NIO's first phone model will be released and begin deliveries in the third quarter, William Li said in April.
NIO (NYSE: NIO)'s first mobile phone model completed radio clearance in China, paving the way for its launch later this year.
The electric vehicle (EV) maker's mobile device, model number N2301, received radio approval on June 19, according to a disclosure on the website of China's Ministry of Industry and Information Technology.
The device will support 2G, 3G, 4G and 5G network standards, and will also support UWB (Ultra Wide Band), a key feature when using a phone as a car key.
The disclosure focuses on the radio specifications for the NIO mobile device, covering frequencies, transmit power, and obtaining the approval is a key process to enable it to be sold in China.
In late March 2022, William Li, NIO's founder, chairman and CEO, confirmed that the company would venture into phone making.
A key driver of NIO's decision was that, in the rise of smart cars in China, owners' experiences are increasingly dependent on a direct and seamless connection between their phones and vehicles.
In March last year, Li told a group of car owners that Apple was closed to the automotive industry, for example, NIO's second-generation platform models come standard with UWB, but Apple does not open up the interface.

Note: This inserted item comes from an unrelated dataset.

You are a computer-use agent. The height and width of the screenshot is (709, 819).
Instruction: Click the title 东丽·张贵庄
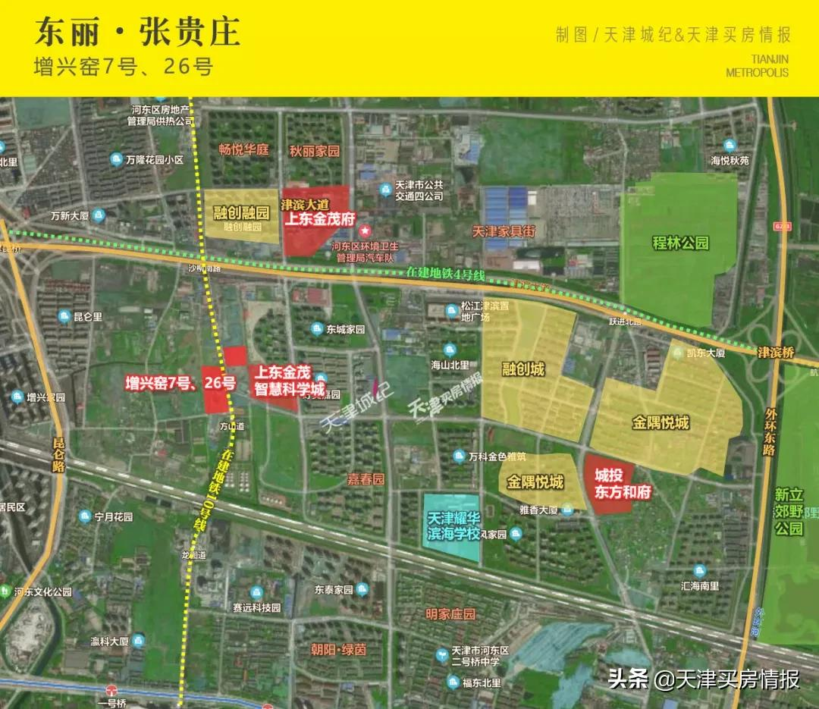pyautogui.click(x=137, y=32)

NIO has to study smartphones and car-centric smart devices from the user's interest and experience, he said at the time.
On April 1, Li said during a Chinese EV industry forum that NIO's first phone model would be launched and start deliveries in the third quarter.
NIO unveiled the new ES8 at its NIO Day 2022 event on December 24, 2022, and an introductory image of the model shows two cell phones in the second-row center armrest.
The wireless charging pad can wirelessly fast charge two phones simultaneously at 40 W, according to the text on the image.
In an internal speech at NIO last November 15, Li said the launch of the phone was a decision based on 5-10 years of long-term strategic thinking, according to local media outlet LatePost at the time.